_TO-DO LIST_.
A) Decide whether each statement below agrees with the forum thread about slow DCC speed. For each one, answer yes or no and quote the words from the thread that decide it.
(i) The first poster tried all 14 speed curves without any improvement.
(ii) NIMT sets up the decoder with Vmin, Vmid and Vmax.
(iii) manchesterjim says almost everything runs at half speed on DCC.
B) Carry on the forum thread about slow DCC speed from the point where it stops.

# Need for speed



## mopac (Feb 24, 2011)

Got my DCC set a few days ago and love it. Only problem I am
having is my engine has 1/2 the top speed it had on DC. It is
very noticable how slow it is. Engine is bachmann spectrum steam
with tsunami decoder. I am guessing top speed is 30 to 35 scale
mph. I am not looking for a slot car but this thing is too slow. The
drivers are short on this engine. It is for freight not for passenger
speed I know. I looked up the protype and it was built to cruise
with a train at 45 mph. I see all the time people complain cause
their DCC speed is too slow. I have that complaint also now. I also
saw where on some decoders cv5 will set max voltage. The chart on
the tsunami skips cv5 and I think I read cv5 will not accept new
values. I tried all 14 speed curves and that was no help. Anybody
else have had speed problems with a spectrum with tsunami?

If this says anything. AS I increase throttle the chug speeds up but
the train isn't going any faster. It hits top speed at 1/2 throttle or a 
little less.


----------



## manchesterjim (Dec 30, 2011)

mopac said:


> Anybody
> else have had speed problems with a spectrum with tsunami?


I have a Tsunami with a Spectrum diesel however I didn't experience any difference in performance vs the other DCC locos I have. And its been so long since I programmed the Tsunami, I can't even begin to try and quote it from memory.

You may want to also check the physical installation of the decoder. Did you install it or your LHS? You could possibly have some physical binding, I've had that happen once or twice when I put a shell back on and got an untied wire near a drive shaft....caused some binding.

I will say that my unscientific observation is that almost everything runs a little "slower" on DCC than they do on a pure DC system. (Not by half mind you), but there is some speed loss which I attribute believe is the nature of the beast. I have a technical theory for this...but don't want to induce a coma in anyone that might be reading this.

You might want to look at the head of the DCC section as I think that's where you'll find a chart of CV's for Digitrax and NCE decoders. This is pretty universal information for the most part (although every manufacturer has proprietary sections of CVs).

Hope you get the answers you seek.


----------



## NIMT (Jan 6, 2011)

Start from The basics and work your way up!
What voltage is your DCC System giving the rails check in AC voltage? 14.5 AC is normal for Digitrax.
Next why are you running it on a 14 step? 28 step is a lot smother transitions between speed steps! I don't use the Vmin Vmid Vmax, I use the speed tables to set the Decoder up.
Some cheaper DC transformers are actually over rated on output voltage in DC to make up for the use of DC and AC accessories that are in use at same time. So when you switch over to DCC some seem to notice a slow down.
Edit: And the loss that that Jim was trying to say without boring the socks off you would be the Parasitic loss of the decoder!


----------



## manchesterjim (Dec 30, 2011)

NIMT said:


> Edit: And the loss that that Jim was trying to say without boring the socks off you would be the Parasitic loss of the decoder!


What he said!!!:thumbsup:


----------



## cabledawg (Nov 30, 2010)

_SUPPLIED RECORDS_.
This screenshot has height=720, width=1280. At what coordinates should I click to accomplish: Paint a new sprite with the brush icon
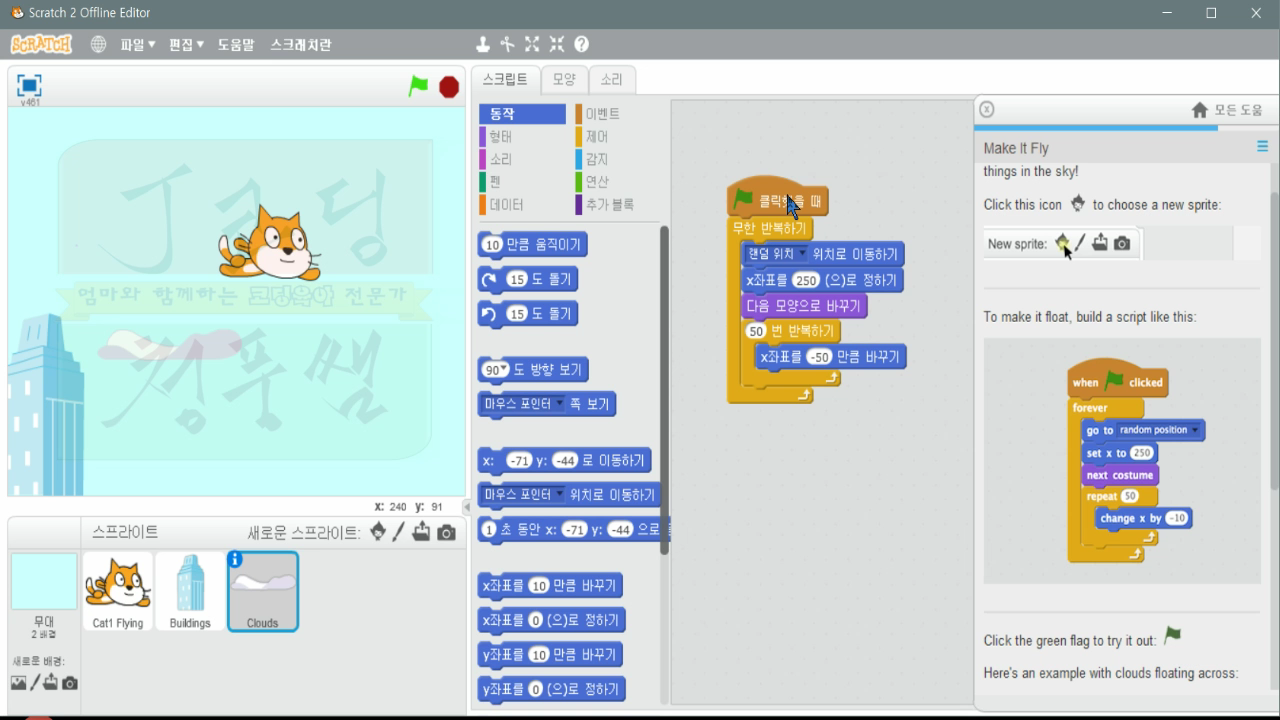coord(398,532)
--
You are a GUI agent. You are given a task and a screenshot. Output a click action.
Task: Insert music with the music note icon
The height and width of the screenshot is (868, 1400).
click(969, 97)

_THE RESPONSES_.
A)
(i) Yes: "I tried all 14 speed curves and that was no help."
(ii) No: "I don't use the Vmin Vmid Vmax, I use the speed tables to set the Decoder up."
(iii) No: "(Not by half mind you)"

B)
If your are using a Digitrax Zephyr, there is a "speed limit" setting on the throttle that will limit how fast the locos go regardless of CV settings. Because it is a starter set, it's beginner friendly so you dont break stuff by going too fast, but eliminates the need to do decoder programming. The manual has a section expalining this and it could be the culprit.


----------



## mopac (Feb 24, 2011)

Sean, I didn't even know I was on 14 step. I will check that. I didn't measure the volts and it is all boxed up again. I was just using my test track (small oval nailed to plywood). Its portable and I had it out. Track and wheels were cleaned.

cabledawg, its a super chief set but could still be the problem. I will look at manual again and see what I can find. 

Thanks guys.


----------



## mopac (Feb 24, 2011)

I went back into the manual. I found that dcs100s and dcs200s have a
potimeter inside the box that will adjust track voltage. First I will have to
establish that indeed the track voltage is low. I will use the ac reading of 14 1/2
and the manual suggested a dc reading between a or b rail and the green
ground wire on the command station, and then multiply that reading by 2.
If the readings are low then that would be my problem. Its very possible.
I do have a rms meter. What would I be looking for with it?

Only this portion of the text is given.